Il gatto si presenta come Tora, "come la tigre" - tora, in giapponese, significa proprio "tigre" -, e non si perde certo in chiacchiere prima di informarlo della missione che lo aspetta: la "Seconda Generazione" deve assolutamente salvare i libri. È così che Rintarō, non prima di aver creduto di essere matto e di aver detto di essere un hikikomori che non può quindi accontentare la richiesta del gatto parlante, si ritrova a compiere un viaggio alla scoperta dei difetti degli umani per quanto riguarda i libri e la lettura, alla scoperta di se stesso e di ciò che dovrebbe fare della libreria e della sua vita, accompagnando noi sia nei labirinti tra aneddoti e informazioni utili sul mondo dell'editoria e della lettura sia nei ricordi sul nonno, sul loro rapporto.
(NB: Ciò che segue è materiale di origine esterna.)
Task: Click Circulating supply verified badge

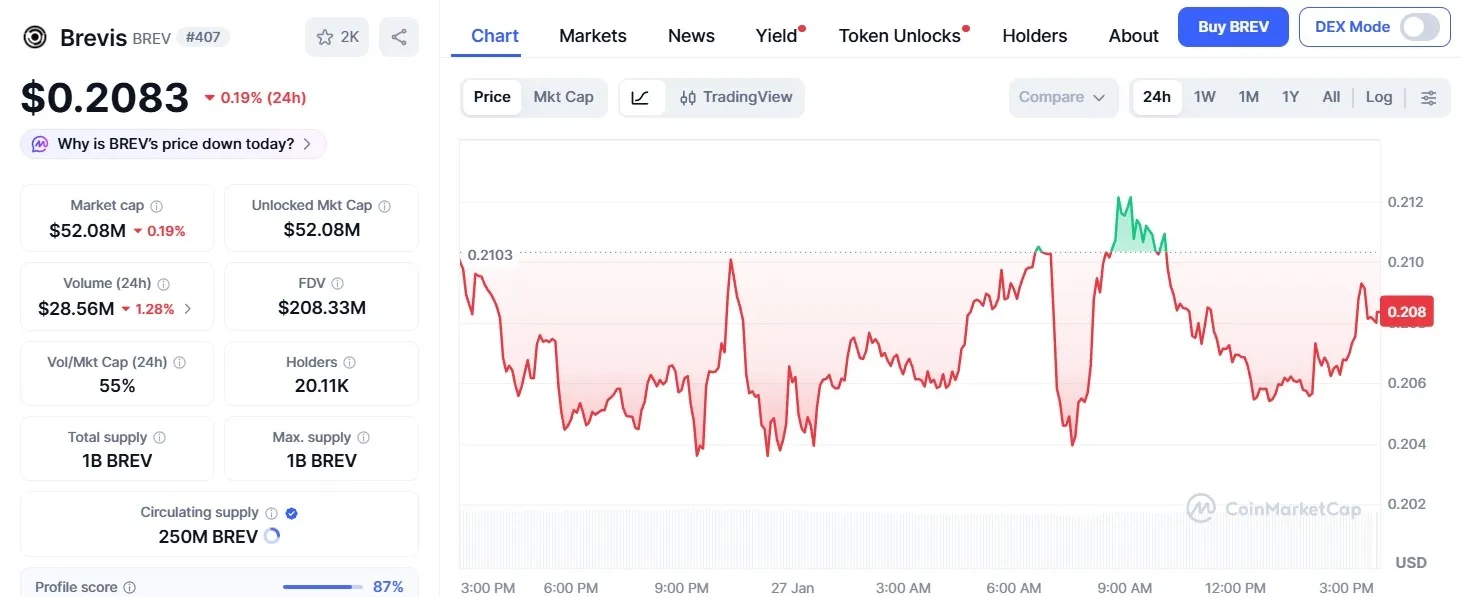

Realistico ed emozionante, il libro sembra voler elogiare i libri e far luce su alcuni difetti che spesso si nascondono al di là delle apparenze, sembra voler far capire come la lettura possa far crescere in diversi modi, come leggere non voglia dire per forza rinchiudersi e isolarsi.
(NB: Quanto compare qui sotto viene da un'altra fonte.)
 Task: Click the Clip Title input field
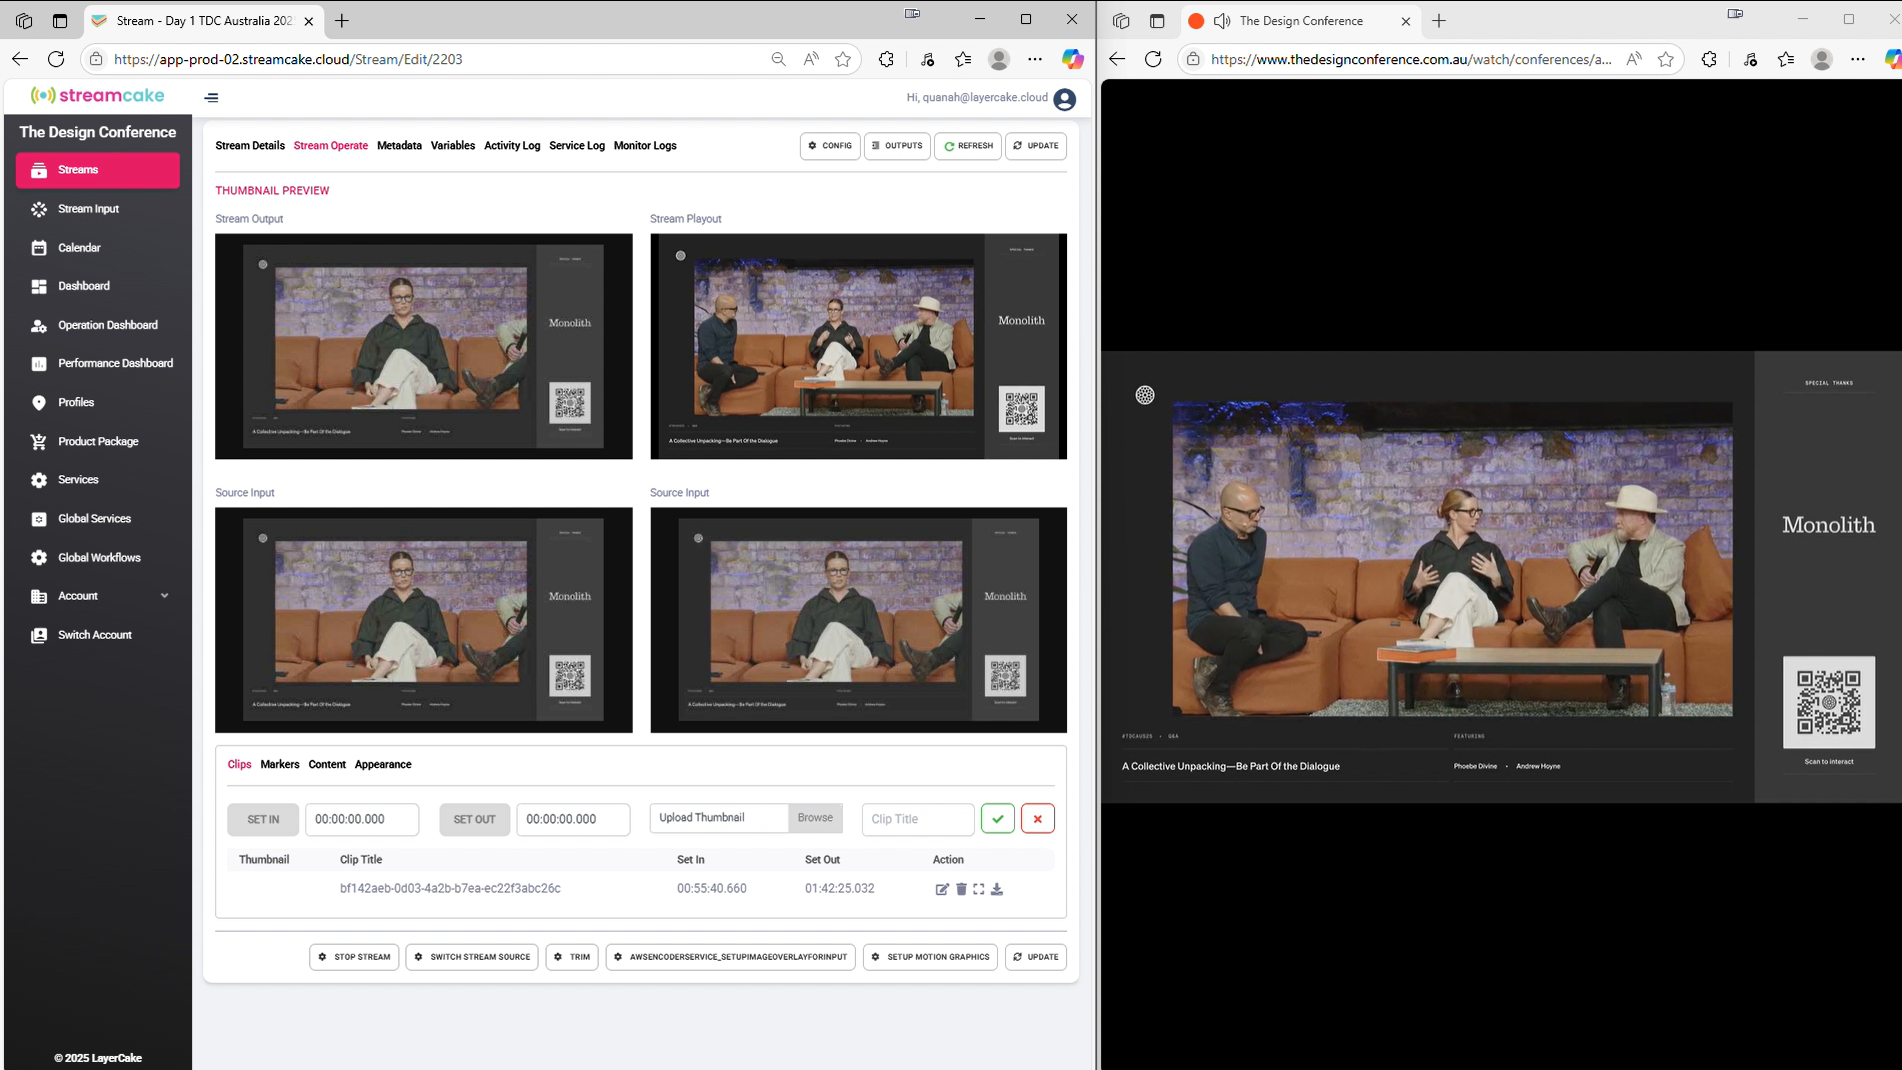(917, 819)
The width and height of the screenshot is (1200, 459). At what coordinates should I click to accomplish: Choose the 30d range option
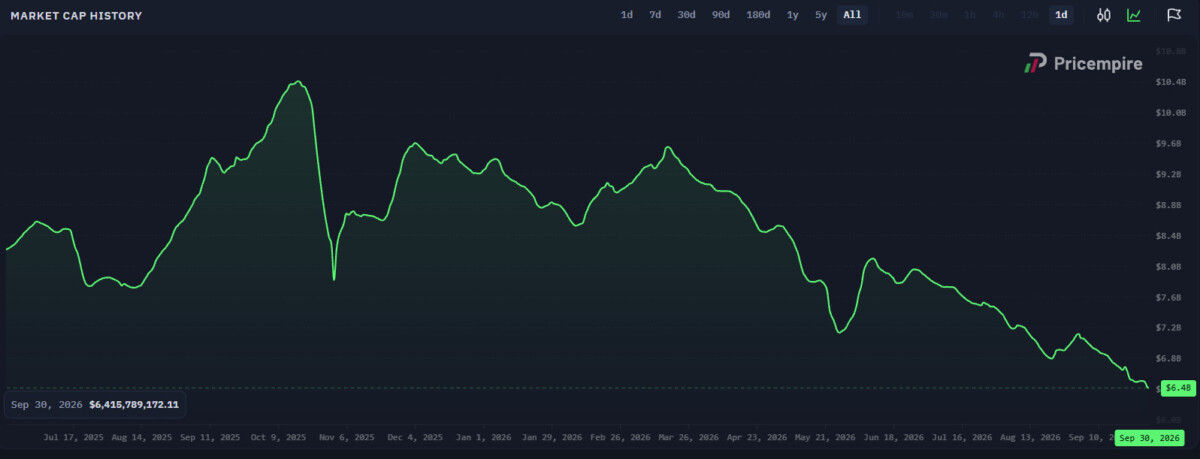(x=686, y=15)
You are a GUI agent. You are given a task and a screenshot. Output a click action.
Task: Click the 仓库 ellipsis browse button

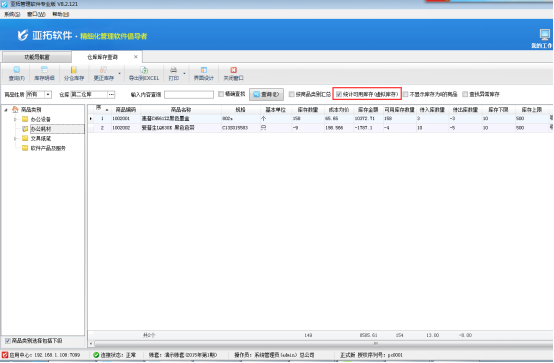111,94
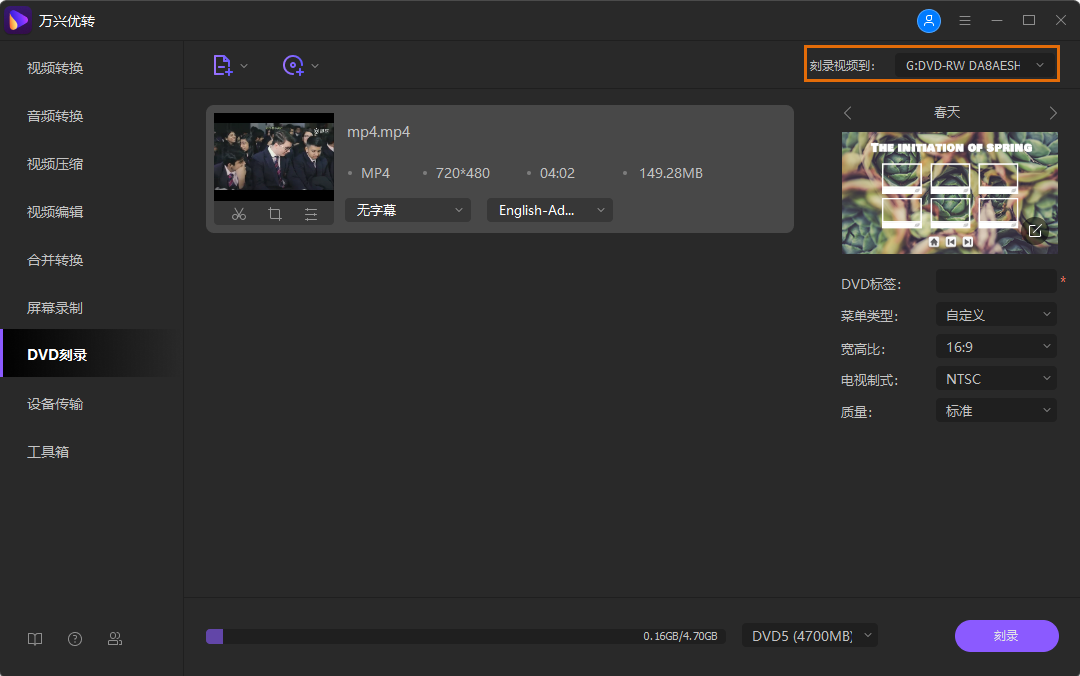The width and height of the screenshot is (1080, 676).
Task: Open effect settings sliders icon on video
Action: (x=311, y=213)
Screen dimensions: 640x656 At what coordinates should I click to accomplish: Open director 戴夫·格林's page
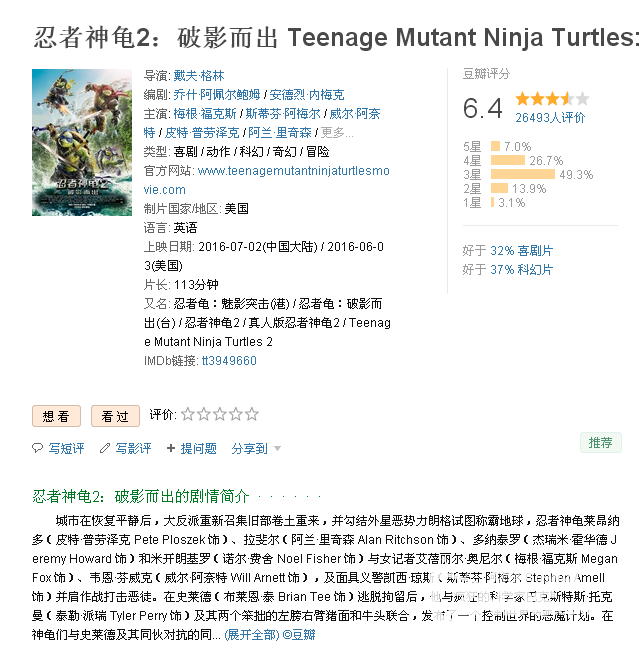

"Il gatto che voleva salvare i libri", a mio parere, non salva tanto i libri, quanto i lettori.


La mia recensione si conclude qui, ma chissà se la storia di Rintarō avrà invece un seguito...

Voi intanto fatemi sapere se vi ho incuriositi con un cuoricino e un commento!

Prima di salutarvi, comunque, vi lascio qualche link e utile e la lista delle partecipanti di questo #ReviewParty... Alla prossima balbettata! ;)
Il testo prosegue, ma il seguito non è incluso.